What this amounts to is an argument that Tesla ought to have a higher P/E than industry peers due to growth prospects and technological competitiveness. That is a premium — Tesla's P/E ought to be higher than the industry precedent. It's not a discount to the P/E of Toyota, which doesn't seem to have changed all that much same pre-Roadster and post-Roadster.

So, it comes down to qualitative factors, rather than simply multiplying metrics by multiples. That, if anything, is my point.

I don't agree that electric car manufacturing is a natural monopoly. It seems to be as much a commodity business in the long run as gasoline car manufacturing. There may be a ~5 year lag (give or take a few years) where Tesla pulls ahead and gains an outsized share of the global auto market. Say your investment time horizon is 20 years. Let's imagine autonomy never happens. Are there strong reasons to believe Tesla will have a 50%+ share of the global EV market in 20 years? Won't batteries and electric drivetrains simply become commoditized by then?
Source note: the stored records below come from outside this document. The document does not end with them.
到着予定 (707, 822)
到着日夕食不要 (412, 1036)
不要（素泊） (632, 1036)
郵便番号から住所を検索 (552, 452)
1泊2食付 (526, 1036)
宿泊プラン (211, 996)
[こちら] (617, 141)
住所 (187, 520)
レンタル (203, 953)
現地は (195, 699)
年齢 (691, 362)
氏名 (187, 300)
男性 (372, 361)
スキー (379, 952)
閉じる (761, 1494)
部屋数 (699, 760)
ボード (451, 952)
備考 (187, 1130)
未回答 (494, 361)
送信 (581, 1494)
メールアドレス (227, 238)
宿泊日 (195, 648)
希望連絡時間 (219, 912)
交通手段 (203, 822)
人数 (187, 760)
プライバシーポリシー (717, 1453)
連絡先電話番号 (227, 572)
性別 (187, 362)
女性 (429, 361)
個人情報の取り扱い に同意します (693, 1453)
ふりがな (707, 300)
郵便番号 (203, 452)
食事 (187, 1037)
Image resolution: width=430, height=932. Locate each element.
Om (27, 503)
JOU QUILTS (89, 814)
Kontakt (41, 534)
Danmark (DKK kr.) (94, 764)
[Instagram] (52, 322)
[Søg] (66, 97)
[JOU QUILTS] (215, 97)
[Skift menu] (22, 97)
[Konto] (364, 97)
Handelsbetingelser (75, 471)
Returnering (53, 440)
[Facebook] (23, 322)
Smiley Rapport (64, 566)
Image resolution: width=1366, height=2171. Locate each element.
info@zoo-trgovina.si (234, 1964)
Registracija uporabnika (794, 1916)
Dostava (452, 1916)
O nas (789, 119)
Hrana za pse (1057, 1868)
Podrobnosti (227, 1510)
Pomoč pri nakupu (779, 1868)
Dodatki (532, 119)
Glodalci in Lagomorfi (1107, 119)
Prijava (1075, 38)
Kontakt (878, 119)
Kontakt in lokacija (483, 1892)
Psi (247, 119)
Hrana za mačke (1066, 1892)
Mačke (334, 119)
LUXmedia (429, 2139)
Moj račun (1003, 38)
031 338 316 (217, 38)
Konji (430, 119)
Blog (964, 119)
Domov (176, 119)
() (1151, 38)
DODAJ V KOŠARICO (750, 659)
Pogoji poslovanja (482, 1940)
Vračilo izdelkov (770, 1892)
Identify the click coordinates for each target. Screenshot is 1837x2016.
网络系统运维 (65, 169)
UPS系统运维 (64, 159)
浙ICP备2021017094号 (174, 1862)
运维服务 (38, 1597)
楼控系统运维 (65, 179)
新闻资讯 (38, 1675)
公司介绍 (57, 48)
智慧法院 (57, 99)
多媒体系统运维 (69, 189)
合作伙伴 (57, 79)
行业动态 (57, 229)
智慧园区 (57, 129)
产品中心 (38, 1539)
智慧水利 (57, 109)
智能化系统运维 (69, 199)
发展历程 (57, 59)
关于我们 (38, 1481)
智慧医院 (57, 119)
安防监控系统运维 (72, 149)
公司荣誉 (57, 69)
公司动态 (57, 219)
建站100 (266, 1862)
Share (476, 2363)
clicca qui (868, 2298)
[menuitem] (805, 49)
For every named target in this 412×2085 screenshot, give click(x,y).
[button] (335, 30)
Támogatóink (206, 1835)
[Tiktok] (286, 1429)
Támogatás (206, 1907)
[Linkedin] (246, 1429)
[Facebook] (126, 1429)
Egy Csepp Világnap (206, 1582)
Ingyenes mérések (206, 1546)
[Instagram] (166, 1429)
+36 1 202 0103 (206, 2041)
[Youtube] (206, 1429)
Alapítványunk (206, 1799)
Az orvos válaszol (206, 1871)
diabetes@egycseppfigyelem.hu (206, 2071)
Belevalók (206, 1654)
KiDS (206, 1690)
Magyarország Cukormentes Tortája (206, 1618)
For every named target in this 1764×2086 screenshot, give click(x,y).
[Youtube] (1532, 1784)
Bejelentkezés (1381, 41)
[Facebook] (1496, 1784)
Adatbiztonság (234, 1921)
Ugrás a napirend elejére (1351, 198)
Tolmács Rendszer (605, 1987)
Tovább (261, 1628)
If your investment timeframe is 5 years, I can see you have a different picture of things. But if your timeframe is 5 years, that also limits your potential to capture a piece of the longer-term growth in Tesla's value. So if your time horizon is more like 10+ years, then I think you have to consider the likelihood of the commoditization of EV technologies in the long run. In which case maybe it makes more sense to model Tesla as having a 10% or 20% global market share, rather than 50% or 60%. At a 10% or 20% market share what would Tesla be worth?

Well, look at the automakers today who have a ~10% market share, like Toyota, Volkswagen, and GM. Look at their valuations. Is there any reason why an EV company 20 years from now would have a higher valuation than them?

One possibility is capital efficiency. EVs might require half as much capital to manufacture. Then again, wouldn't that lower the barrier to entry, increase competition, and drive prices down? I'm not quite sure how to think about this.